The Limits to Fighting the Islamic State

It is to be hoped that US President Barack Obama’s decision to wage war against the Islamic State will not prove to be another misconceived and over-reaching foreign military intervention in the Middle East. But as the US-led mission is currently conceived, it is not clear whether its objectives are achievable at acceptable costs.

CANBERRA – There is a long history of misconceived and over-reaching foreign military intervention in the Middle East, and it is to be hoped that US President Barack Obama’s decision to wage war against the Islamic State will not prove to be another. No terrorist group more richly deserves to be destroyed outright than these marauding, genocidal jihadists. But as the US-led mission is currently conceived and described, it is not clear whether its objectives are achievable at acceptable costs in terms of time, money, and lives.

The basic problem is that the Islamic State’s territorial gains are being approached from three completely different perspectives, demanding three different types of operational responses. There is the humanitarian mission to protect civilian populations in Iraq and Syria from mass-atrocity crimes. There is the need to protect other states’ citizens from Islamic State terrorism. And there is the desire to restore states’ integrity and stability in the region.
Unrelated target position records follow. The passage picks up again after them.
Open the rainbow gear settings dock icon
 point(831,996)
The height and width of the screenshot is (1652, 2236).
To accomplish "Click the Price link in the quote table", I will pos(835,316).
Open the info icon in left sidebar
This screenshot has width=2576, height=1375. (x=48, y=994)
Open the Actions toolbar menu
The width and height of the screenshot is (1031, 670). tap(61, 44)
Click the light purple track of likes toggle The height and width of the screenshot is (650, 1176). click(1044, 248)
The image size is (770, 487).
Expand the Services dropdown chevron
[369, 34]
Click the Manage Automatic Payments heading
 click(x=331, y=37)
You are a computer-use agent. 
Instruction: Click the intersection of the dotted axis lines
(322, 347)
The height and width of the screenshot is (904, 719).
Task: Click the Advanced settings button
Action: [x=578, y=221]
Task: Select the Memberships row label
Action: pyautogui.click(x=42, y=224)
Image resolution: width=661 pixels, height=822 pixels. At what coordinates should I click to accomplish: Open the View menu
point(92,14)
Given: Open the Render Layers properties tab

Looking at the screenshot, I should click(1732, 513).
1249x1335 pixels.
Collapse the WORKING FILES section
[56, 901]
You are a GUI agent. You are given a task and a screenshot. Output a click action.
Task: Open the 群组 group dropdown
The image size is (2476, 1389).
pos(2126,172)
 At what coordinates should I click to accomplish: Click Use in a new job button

Obama’s rhetoric, and that of his most enthusiastic partner so far, Australia’s Prime Minister Tony Abbott, has wobbled between the first two objectives and hinted at the third, creating hopes and expectations that all three will be effectively pursued. But only the humanitarian mission has any realistic chance of being delivered through the four-part strategy now on the table: air strikes against Islamic State forces; training, intelligence, and equipment for Iraqi and Kurdish military forces and Syria’s non-extremist opposition; intensified international counterterrorism efforts; and humanitarian assistance to displaced civilians.